It happened again. The same tense conversation. Me trying to smooth things over, overly sweet. Her firmly standing ground, making strong statements, burning my olive branches before my very eyes. Who is more at fault? We've had the conversation before, following the same pattern, going nowhere. And with time, it has meant that our friendship has drifted apart.

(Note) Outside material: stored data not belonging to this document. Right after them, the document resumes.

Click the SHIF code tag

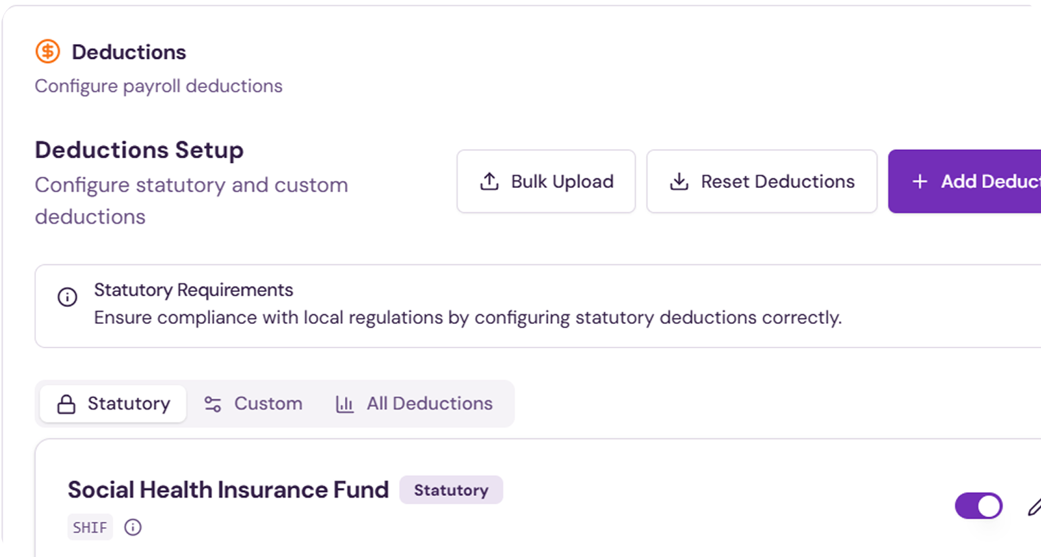(x=90, y=527)
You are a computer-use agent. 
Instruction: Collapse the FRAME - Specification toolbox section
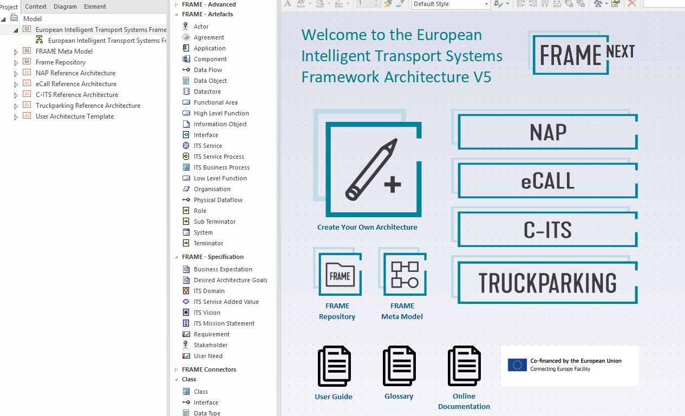coord(176,257)
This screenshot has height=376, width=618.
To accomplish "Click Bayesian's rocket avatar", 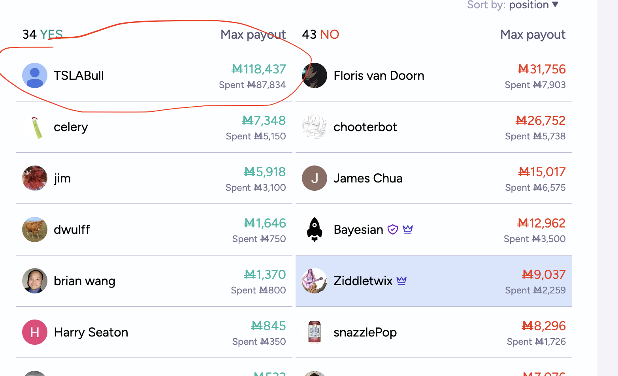I will point(315,229).
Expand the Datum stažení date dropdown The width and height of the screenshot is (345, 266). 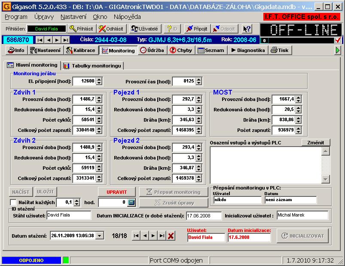pos(100,235)
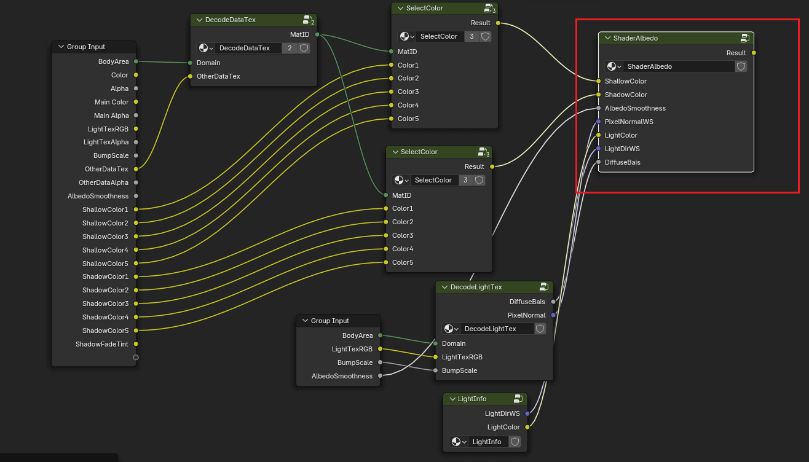
Task: Open the node tree browser in DecodeLightTex
Action: tap(451, 329)
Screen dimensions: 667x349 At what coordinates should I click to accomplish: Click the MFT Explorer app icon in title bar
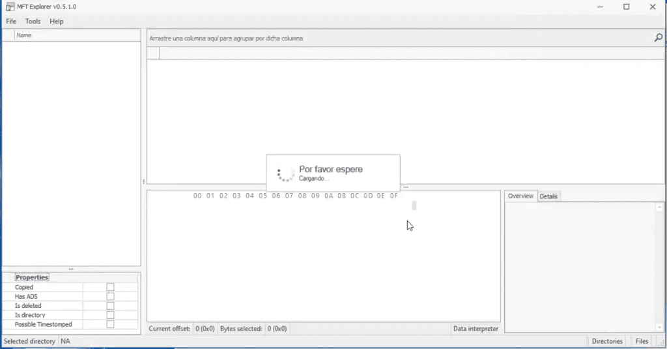tap(10, 7)
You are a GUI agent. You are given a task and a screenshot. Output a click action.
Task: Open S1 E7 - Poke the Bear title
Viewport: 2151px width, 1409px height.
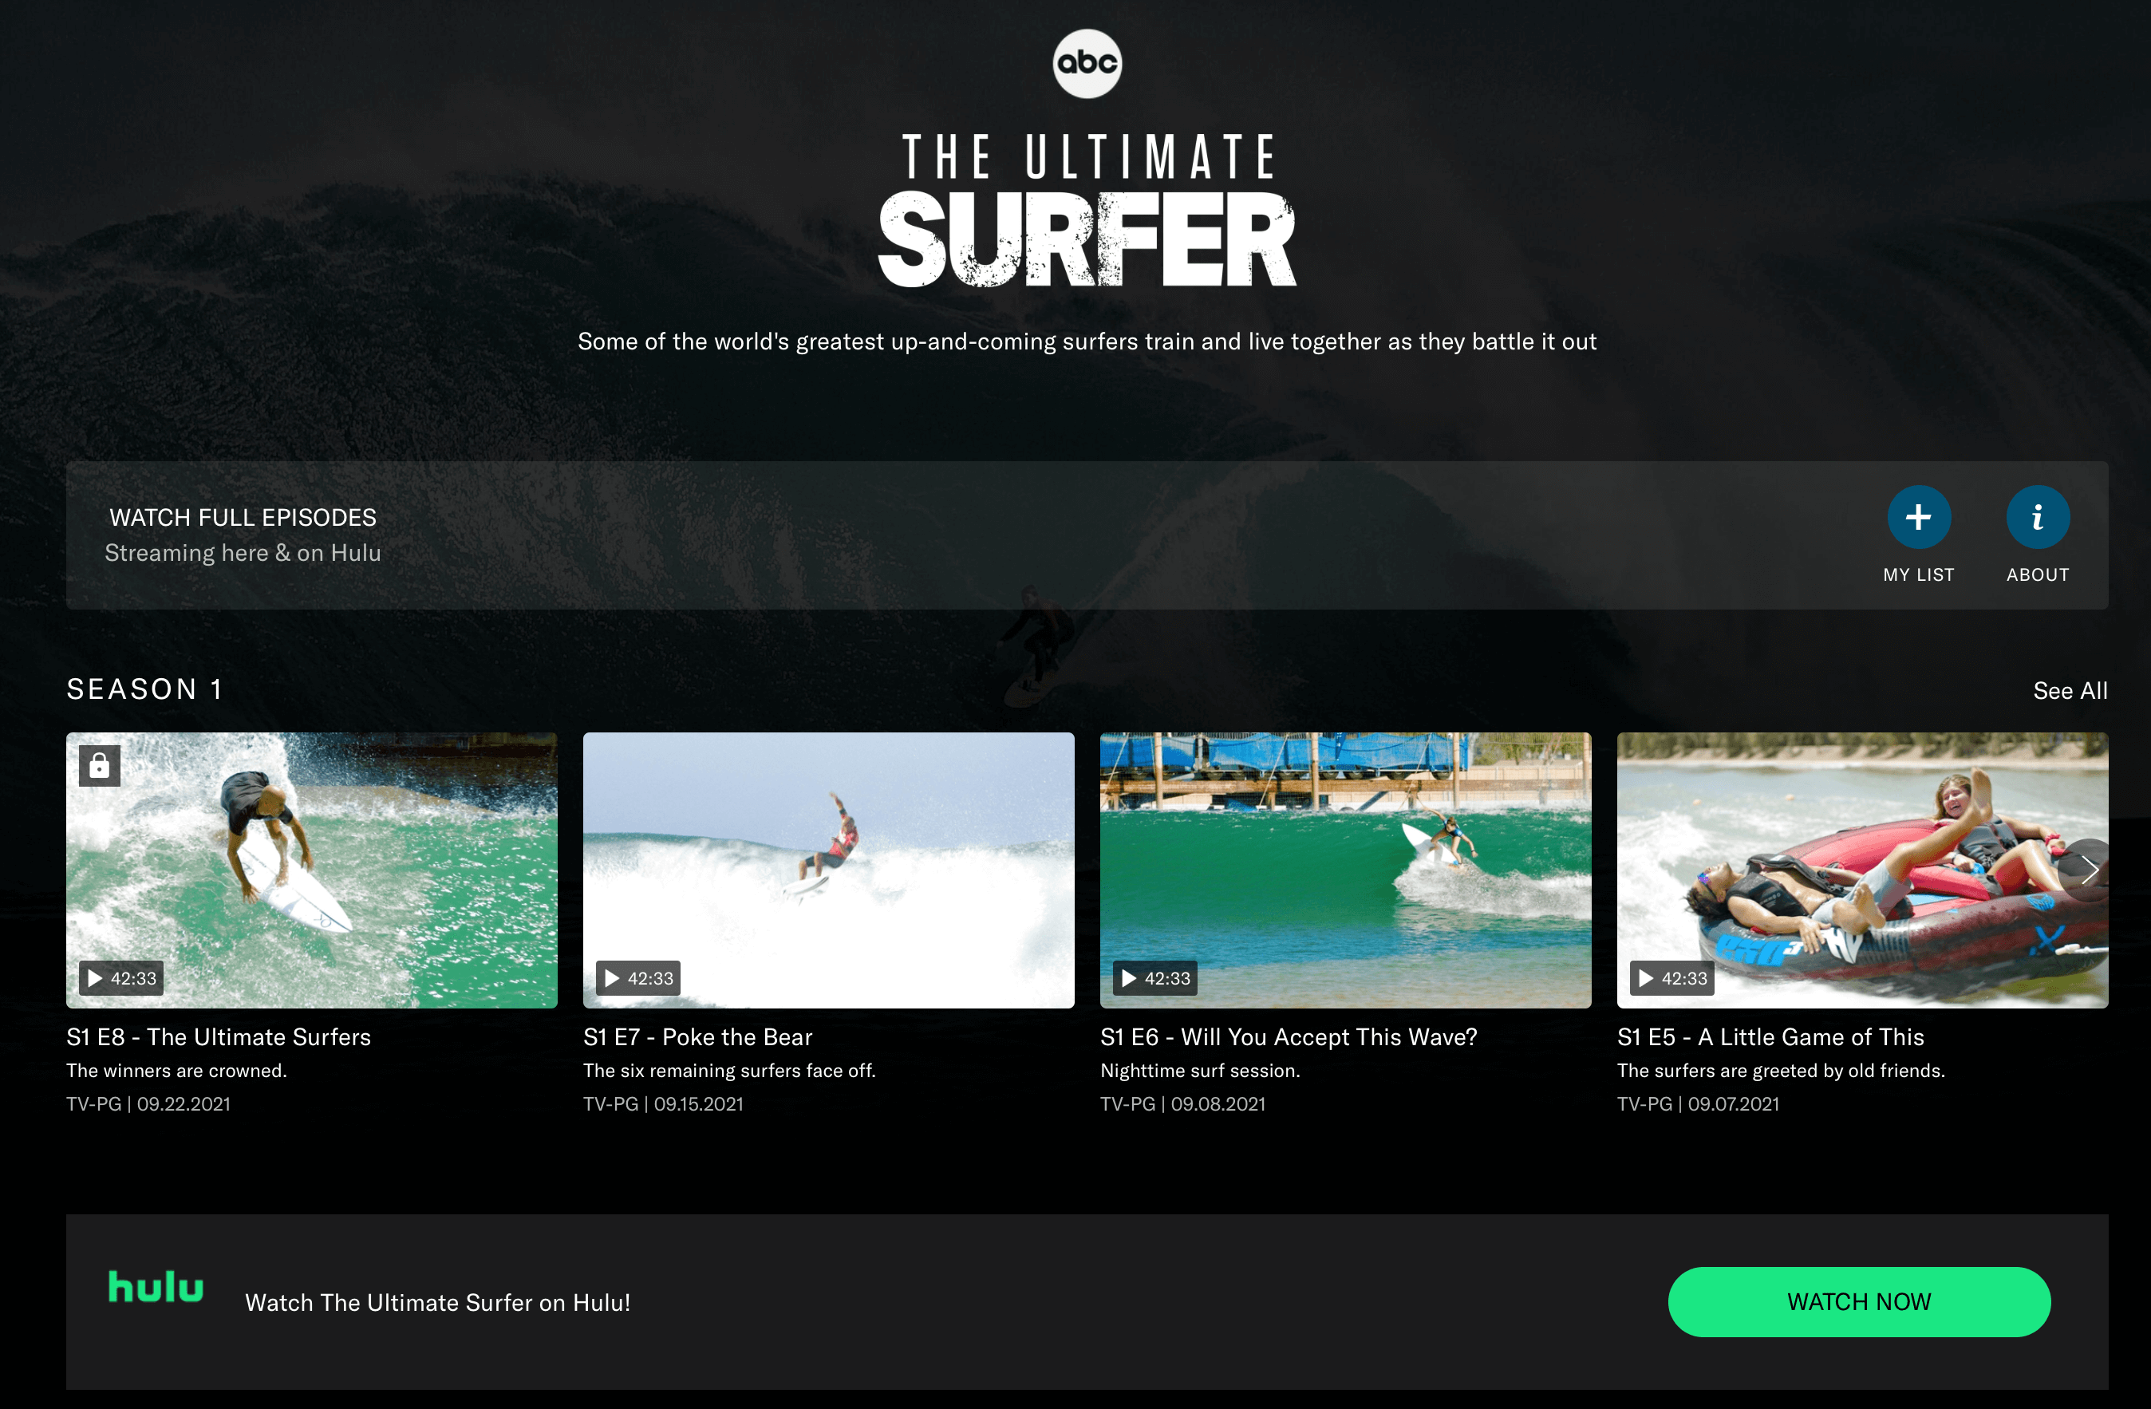pos(698,1037)
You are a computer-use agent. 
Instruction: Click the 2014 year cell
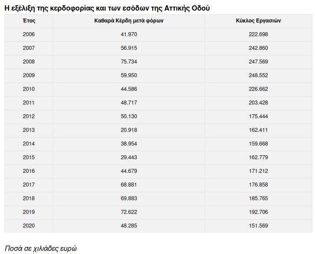(x=29, y=144)
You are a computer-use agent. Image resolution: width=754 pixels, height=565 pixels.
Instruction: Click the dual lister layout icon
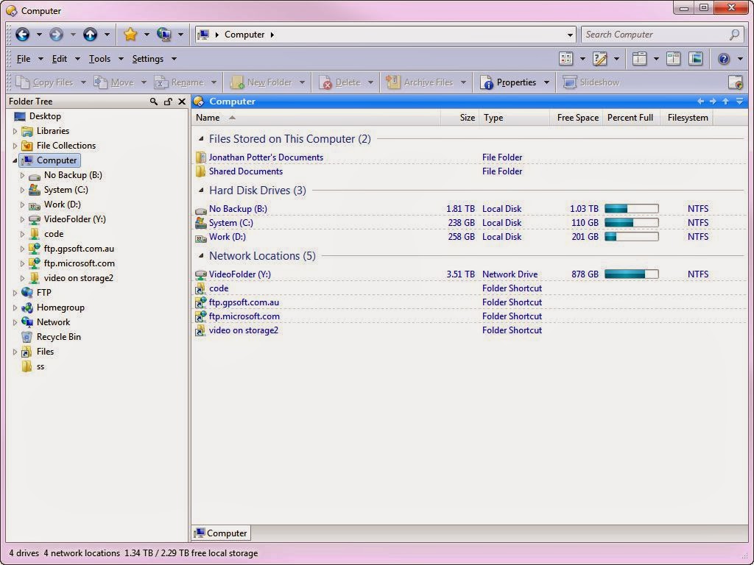[x=673, y=59]
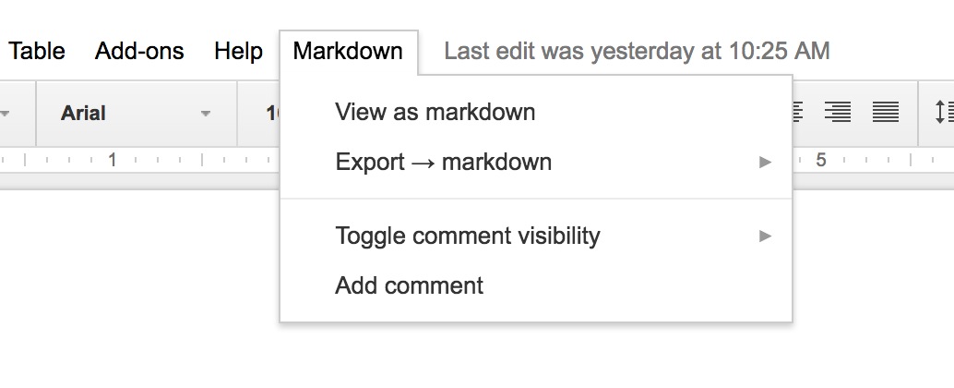This screenshot has height=388, width=954.
Task: Click the ruler at the 1 inch mark
Action: tap(113, 160)
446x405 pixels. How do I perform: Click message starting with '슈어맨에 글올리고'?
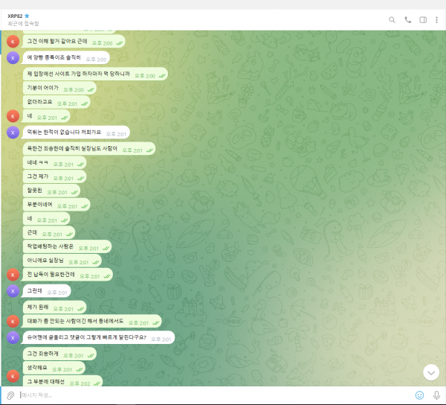click(86, 337)
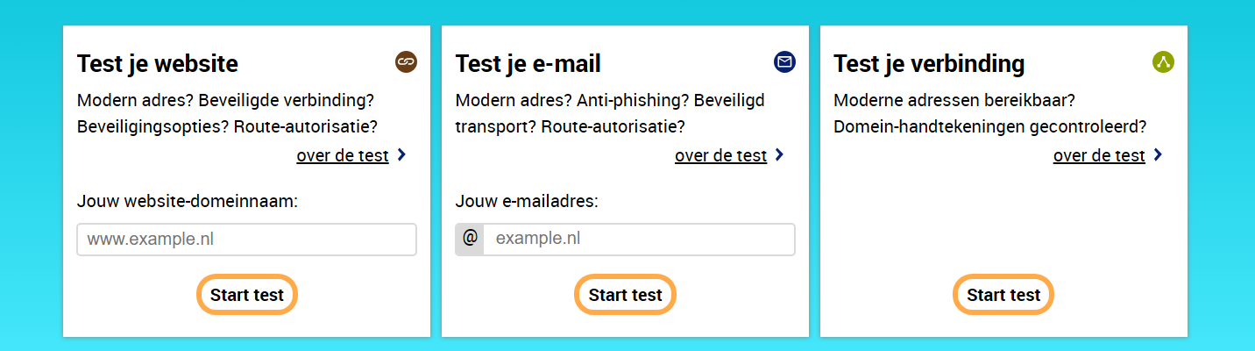
Task: Open 'over de test' for verbinding test
Action: [x=1099, y=156]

I left with a tight chest, my breaths shallow and my shoulders raised. I'm sure that my pulse was racing. Years of people-pleasing has left me with few coping mechanisms when people, quite simply, are not pleased. I talk it over with my sister, my best friend, who is a very good listener (yes, I suppose that might be why she is a therapist). Her advice is plain: sometimes these symptoms, the elevated pulse, the tight chest, they are your body's way of telling you something. Yes, of course. I have lived my whole life with this body, through this body, as this body, really, and yet spend most of my time silencing rather than interpreting it. I know that Paul's question is for me: "Don't you know that you yourselves are God's temple, and that God's spirit lives in you?" (1 Corinthians 3:16) No, honestly, I don't always know that. And what then is this temple, this body, telling me?
I know that in the short term, my body was asking me, quite urgently, to walk away from that conversation. Which I did. But in the long term? In the next conversation, the next relationship? I really don't know. And so I left one conversation to enter another, this one with my own body. I am left listening, calmly and quietly, as if for the softest whisper.